Pour y parvenir, les discussions à Nice devront être concrètes et tournées vers l’action. Il s’agira d’œuvrer pour une meilleure gouvernance, davantage de financements et une plus fine connaissance de la mer. J’étais moi-même à Nice en mars de cette année pour assister à la préparation du volet méditerranéen de l’UNOC3, avec pour but le lancement d’une Coalition des villes littorales et régions côtières du monde.
En matière de gouvernance, le traité sur la protection de la biodiversité en haute mer (BBNJ) est un levier essentiel. La haute mer – plus de 60% des Océans – est aujourd’hui le seul espace qui n’est pas encore régi par le droit international. L’absence de surveillance et de règles communes entraîne un véritable désastre socio-environnemental : pollutions massives d’hydrocarbures et de plastiques, méthodes de pêche illégales et non régulées, captures de mammifères protégés. Pour mettre un terme à ce vide juridique, nous devons obtenir la ratification de 60 pays et ainsi permettre au traité BBNJ d’entrer en vigueur.

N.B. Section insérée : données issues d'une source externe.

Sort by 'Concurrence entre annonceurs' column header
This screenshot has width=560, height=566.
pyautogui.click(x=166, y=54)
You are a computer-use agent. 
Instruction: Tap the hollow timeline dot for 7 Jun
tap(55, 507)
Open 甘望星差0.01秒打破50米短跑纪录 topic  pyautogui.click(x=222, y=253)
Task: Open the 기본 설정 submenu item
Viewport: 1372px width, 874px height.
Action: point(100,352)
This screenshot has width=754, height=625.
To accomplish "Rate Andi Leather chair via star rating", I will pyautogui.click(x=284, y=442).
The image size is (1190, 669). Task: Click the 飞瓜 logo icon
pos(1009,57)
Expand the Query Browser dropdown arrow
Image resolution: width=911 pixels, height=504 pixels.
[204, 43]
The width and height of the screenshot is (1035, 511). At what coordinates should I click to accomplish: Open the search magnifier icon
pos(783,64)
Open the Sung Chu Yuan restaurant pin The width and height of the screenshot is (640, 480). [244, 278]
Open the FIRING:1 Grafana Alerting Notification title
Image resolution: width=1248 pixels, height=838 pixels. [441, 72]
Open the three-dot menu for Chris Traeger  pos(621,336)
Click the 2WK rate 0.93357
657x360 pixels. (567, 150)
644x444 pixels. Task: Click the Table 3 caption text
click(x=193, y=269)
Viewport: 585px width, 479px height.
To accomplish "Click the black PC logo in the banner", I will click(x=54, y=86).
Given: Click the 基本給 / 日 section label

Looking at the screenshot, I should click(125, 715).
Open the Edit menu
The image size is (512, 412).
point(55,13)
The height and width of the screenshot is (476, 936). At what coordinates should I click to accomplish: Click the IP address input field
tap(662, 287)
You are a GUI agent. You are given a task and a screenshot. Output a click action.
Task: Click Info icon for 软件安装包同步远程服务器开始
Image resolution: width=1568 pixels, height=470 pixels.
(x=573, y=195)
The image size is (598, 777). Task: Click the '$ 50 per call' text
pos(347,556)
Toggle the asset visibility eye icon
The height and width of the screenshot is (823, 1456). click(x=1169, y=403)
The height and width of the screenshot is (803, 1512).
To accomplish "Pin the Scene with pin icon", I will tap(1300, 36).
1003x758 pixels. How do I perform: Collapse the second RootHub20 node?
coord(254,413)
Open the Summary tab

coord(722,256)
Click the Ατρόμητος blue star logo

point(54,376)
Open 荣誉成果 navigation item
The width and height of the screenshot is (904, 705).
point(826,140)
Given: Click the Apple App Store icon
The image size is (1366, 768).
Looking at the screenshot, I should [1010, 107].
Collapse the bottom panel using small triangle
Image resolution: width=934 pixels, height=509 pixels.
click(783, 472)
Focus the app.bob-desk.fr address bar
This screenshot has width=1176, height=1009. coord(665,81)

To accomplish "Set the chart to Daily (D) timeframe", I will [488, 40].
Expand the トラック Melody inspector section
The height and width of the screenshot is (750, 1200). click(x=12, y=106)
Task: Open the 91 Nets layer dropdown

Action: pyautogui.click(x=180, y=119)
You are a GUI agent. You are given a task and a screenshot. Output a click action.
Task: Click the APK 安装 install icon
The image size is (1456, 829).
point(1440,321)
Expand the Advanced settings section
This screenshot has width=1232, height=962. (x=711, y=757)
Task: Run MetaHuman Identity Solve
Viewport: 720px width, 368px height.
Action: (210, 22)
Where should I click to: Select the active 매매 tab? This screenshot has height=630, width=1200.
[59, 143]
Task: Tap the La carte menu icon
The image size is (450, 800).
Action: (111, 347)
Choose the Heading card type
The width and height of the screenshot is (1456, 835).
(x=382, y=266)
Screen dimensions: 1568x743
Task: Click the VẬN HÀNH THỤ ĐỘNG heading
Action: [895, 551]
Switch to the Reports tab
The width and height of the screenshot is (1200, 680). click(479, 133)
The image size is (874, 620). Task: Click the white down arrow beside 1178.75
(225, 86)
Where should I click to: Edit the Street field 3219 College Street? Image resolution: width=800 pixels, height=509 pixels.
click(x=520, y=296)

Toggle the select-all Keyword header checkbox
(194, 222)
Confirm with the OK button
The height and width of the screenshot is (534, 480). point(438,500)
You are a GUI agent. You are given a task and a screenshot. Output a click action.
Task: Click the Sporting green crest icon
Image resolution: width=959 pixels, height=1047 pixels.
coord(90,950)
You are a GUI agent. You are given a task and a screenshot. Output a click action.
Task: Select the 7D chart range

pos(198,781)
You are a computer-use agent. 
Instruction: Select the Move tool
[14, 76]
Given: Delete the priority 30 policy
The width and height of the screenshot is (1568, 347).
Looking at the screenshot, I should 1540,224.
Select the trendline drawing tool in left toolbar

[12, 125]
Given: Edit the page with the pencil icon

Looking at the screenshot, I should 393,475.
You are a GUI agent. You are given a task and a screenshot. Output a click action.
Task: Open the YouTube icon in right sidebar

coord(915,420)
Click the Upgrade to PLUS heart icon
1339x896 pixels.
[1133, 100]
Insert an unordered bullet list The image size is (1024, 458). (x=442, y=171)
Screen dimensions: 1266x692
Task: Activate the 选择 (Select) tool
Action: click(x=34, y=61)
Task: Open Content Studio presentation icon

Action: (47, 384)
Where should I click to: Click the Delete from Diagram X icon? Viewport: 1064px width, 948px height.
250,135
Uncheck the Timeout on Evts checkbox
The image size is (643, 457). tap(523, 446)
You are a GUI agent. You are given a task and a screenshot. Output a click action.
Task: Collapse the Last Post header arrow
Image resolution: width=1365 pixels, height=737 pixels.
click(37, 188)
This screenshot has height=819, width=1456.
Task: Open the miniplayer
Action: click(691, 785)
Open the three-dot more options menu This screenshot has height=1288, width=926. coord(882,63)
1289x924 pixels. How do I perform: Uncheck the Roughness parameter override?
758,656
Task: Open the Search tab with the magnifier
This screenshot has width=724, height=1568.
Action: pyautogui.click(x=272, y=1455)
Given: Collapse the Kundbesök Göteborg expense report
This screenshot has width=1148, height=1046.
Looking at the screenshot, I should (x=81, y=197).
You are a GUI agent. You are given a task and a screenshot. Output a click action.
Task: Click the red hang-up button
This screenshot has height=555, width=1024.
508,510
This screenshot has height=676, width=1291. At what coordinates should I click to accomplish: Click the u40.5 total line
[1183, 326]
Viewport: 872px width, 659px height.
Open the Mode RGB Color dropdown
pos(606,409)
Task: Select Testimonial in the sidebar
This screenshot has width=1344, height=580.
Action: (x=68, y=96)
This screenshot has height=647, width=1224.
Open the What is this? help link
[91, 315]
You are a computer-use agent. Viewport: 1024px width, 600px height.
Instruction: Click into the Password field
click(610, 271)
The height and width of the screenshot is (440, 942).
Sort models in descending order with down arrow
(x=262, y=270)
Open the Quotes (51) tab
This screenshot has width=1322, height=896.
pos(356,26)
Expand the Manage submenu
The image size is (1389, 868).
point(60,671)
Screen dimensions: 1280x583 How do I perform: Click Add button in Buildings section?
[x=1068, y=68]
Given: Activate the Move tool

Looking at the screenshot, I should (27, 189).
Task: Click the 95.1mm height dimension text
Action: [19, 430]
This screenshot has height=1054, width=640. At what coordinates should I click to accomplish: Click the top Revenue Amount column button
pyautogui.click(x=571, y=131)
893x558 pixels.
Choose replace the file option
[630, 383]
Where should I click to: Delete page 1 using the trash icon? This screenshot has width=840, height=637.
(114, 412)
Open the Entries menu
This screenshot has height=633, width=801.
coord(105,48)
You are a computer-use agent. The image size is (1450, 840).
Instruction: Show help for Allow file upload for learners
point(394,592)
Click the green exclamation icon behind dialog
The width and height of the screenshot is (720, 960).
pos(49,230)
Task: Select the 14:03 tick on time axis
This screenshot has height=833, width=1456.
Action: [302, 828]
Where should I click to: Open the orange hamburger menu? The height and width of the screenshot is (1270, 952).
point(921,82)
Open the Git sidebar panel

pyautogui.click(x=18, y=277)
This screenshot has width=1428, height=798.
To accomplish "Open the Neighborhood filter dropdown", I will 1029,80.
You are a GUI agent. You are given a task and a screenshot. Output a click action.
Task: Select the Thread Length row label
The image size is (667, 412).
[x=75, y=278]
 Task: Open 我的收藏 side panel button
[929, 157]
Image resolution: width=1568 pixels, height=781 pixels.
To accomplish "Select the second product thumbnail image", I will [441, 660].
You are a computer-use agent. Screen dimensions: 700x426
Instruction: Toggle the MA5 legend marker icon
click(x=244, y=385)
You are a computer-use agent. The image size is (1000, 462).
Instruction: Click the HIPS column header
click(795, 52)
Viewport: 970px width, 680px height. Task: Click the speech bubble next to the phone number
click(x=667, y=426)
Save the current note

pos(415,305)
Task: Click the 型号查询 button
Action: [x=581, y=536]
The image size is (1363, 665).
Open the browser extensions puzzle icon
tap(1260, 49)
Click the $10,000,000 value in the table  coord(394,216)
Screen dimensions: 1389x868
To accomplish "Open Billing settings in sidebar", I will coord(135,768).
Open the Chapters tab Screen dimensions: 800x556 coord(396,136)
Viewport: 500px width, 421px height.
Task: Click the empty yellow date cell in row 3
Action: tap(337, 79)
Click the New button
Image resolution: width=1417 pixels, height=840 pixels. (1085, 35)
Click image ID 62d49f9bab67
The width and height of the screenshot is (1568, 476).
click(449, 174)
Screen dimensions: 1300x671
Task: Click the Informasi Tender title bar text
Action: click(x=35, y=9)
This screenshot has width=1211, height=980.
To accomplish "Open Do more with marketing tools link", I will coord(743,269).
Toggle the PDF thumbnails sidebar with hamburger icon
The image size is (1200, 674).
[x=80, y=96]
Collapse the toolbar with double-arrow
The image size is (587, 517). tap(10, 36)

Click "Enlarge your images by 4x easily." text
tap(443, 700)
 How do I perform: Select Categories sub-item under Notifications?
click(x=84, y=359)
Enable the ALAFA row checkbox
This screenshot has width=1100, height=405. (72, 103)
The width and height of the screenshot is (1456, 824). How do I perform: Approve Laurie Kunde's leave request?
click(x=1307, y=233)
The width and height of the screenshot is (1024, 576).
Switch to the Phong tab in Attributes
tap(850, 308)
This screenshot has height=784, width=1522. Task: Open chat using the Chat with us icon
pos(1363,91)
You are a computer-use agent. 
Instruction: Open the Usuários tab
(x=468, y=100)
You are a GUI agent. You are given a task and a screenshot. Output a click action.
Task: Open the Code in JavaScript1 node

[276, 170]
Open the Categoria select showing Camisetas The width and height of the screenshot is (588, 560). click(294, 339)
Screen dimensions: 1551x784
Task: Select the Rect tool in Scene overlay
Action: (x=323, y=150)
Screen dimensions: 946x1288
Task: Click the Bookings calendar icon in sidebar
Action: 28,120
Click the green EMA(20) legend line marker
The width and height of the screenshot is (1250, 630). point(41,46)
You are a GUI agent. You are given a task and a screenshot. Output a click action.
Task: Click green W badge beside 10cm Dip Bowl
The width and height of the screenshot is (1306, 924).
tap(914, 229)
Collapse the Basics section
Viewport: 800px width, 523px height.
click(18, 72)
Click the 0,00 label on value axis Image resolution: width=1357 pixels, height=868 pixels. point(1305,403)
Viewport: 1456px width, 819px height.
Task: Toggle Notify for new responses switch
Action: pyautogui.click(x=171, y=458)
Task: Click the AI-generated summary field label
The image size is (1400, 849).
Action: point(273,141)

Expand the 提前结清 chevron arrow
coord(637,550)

La protection des mers et océans passe également par la mobilisation des financements publics et privés et le soutien à une économie bleue durable. Nous devons faire en sorte que les ressources marines puissent se régénérer. A Nice, plusieurs engagements seront annoncés en matière de commerce international, de transport maritime, de tourisme et d’investissement.
Enfin, comment protéger ce que l’on ne connaît pas – ou pas assez ? Nous devons accroître notre connaissance des mers et océans et mieux la diffuser. Aujourd’hui, nous sommes capables de cartographier la surface de la Lune ou celle de Mars, mais le fond des Océans nous demeure inconnu. Ils recouvrent pourtant 70% de la Terre ! Ensemble, mobilisons la science, l’innovation et l’éducation pour mieux comprendre l’Océan et sensibiliser davantage le grand public.
Face au changement climatique qui s’accélère et à la surexploitation des ressources marines, l’Océan n’est pas un enjeu parmi d’autres. C’est l’affaire de tous. Nous avons une responsabilité commune. L’Océan est un lien universel, il est au cœur de notre avenir. Ensemble, nous pouvons faire de l’UNOC3 un tournant majeur pour nos peuples, pour les générations futures et pour notre planète.